DOCUMENT SOURCE:
....
Dans le cas de l’accueil d’embryons, les personnes ici rencontrées sont dans leur majorité ouvertes aux nouvelles configurations familiales. Là encore, la morale s’adapte à la situation personnelle. Fait intéressant, la plupart des donneurs rencontrés ne seraient pas opposés, à une exception près, à ce que leurs embryons puissent être donnés à des couples de femmes homosexuelles. Par exemple Lucien, candidat au don :

C’est du vivant et si ce vivant, il peut faire plaisir à un autre couple, il faut y aller ! Et je serais d’accord pour le donner à des femmes seules, ou à des femmes homosexuelles en couple, je n’ai pas de problèmes par rapport à ça. L’essentiel, c’est que ce vivant aide quelqu’un à devenir parent, à connaître ce plaisir.

Les personnes en attente d’un embryon sont dans la plupart des cas favorables mais en établissant des priorités, fondées notamment sur la rareté des embryons disponibles. Selon Berthe, qui a connu plusieurs échecs de FIV :

Je serais d’accord pour le don d’embryons pour les femmes seules et homosexuelles mais ayant fait tout ce parcours, j’avoue être un peu égoïste et avoir une petite réserve. Oui pour les femmes seules et homosexuelles mais à condition que les couples hétéros passent d’abord.

Cette tolérance ne doit cependant pas masquer un attachement à des formes de parenté connues et reconnues.
....
EXPLOITER LES INFORMATIONS:
1. Répondez à ces questions sur le texte consacré au don d'embryons :
(a) À qui Lucien serait-il d'accord pour donner l'embryon ?
(b) Qu'a connu Berthe ?
(c) Sur quoi se fondent notamment les priorités des personnes en attente d'un embryon ?
2. Recopiez le passage du texte consacré au don d'embryons en commençant par « Dans le cas » et en allant jusqu'à « connaître ce plaisir. ». Substituez « ovocytes » à « embryons ».

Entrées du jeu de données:
....
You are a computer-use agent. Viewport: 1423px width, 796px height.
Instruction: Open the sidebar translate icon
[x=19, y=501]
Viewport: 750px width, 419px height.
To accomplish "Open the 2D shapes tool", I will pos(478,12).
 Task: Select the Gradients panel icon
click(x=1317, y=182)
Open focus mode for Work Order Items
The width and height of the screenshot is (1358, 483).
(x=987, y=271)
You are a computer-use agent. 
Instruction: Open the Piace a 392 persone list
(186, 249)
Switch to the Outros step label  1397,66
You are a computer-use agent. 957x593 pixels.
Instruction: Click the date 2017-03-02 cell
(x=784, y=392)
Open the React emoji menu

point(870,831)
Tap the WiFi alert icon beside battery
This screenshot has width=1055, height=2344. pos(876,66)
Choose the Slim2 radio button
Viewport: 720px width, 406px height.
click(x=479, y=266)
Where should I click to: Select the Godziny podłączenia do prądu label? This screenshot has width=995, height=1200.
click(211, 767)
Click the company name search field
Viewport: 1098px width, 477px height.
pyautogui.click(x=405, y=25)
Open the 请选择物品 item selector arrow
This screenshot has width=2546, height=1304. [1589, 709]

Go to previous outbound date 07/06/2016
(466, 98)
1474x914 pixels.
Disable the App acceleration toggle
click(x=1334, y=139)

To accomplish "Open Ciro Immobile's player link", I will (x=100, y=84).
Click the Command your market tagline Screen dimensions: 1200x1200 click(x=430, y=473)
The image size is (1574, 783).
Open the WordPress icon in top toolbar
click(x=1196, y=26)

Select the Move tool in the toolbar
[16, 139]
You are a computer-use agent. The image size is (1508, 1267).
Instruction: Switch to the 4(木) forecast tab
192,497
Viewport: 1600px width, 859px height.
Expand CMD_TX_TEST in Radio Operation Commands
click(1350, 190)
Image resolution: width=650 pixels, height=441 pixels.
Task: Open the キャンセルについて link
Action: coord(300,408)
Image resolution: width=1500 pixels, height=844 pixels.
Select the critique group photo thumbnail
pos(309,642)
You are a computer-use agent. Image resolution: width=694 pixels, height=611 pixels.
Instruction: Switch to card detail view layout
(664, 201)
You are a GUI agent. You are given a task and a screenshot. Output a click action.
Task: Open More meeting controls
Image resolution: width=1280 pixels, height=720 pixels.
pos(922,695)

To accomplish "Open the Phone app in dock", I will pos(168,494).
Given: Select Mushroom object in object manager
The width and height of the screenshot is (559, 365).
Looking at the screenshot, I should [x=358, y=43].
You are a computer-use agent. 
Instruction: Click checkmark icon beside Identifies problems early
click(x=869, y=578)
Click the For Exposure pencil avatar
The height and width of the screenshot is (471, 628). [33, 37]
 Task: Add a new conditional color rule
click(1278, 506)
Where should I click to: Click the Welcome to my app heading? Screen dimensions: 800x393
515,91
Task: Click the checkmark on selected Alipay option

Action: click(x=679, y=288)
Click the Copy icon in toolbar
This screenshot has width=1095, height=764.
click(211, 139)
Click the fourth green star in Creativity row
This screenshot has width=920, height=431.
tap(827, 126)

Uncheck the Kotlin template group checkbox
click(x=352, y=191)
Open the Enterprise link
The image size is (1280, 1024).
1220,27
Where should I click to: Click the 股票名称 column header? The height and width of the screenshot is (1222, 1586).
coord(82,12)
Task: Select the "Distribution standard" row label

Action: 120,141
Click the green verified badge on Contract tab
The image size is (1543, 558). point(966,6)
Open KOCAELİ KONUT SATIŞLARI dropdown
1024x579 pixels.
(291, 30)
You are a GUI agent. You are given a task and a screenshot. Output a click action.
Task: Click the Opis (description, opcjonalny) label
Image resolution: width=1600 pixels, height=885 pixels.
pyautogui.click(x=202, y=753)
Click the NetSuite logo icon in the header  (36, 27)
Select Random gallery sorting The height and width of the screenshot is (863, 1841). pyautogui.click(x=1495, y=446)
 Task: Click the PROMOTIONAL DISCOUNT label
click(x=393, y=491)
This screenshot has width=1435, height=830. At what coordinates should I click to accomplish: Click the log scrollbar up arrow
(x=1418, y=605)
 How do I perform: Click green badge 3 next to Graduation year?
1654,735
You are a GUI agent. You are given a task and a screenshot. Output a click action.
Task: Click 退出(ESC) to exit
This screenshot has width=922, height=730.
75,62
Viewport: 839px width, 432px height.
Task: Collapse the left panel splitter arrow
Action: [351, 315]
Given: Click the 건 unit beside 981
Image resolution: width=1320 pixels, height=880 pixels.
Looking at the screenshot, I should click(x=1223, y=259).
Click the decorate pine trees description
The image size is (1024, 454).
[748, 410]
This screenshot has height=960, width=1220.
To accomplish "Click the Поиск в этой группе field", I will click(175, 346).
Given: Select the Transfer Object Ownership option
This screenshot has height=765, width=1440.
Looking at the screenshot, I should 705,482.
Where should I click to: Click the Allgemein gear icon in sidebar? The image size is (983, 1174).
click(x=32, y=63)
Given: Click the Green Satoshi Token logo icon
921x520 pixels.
....
CORRIGÉ DES ACTIVITÉS:
1.
(a) À des femmes seules ou à des femmes homosexuelles en couple.
(b) Plusieurs échecs de FIV.
(c) Sur la rareté des embryons disponibles.

2.
Dans le cas de l’accueil d’ovocytes, les personnes ici rencontrées sont dans leur majorité ouvertes aux nouvelles configurations familiales. Là encore, la morale s’adapte à la situation personnelle. Fait intéressant, la plupart des donneurs rencontrés ne seraient pas opposés, à une exception près, à ce que leurs ovocytes puissent être donnés à des couples de femmes homosexuelles. Par exemple Lucien, candidat au don :

C’est du vivant et si ce vivant, il peut faire plaisir à un autre couple, il faut y aller ! Et je serais d’accord pour le donner à des femmes seules, ou à des femmes homosexuelles en couple, je n’ai pas de problèmes par rapport à ça. L’essentiel, c’est que ce vivant aide quelqu’un à devenir parent, à connaître ce plaisir.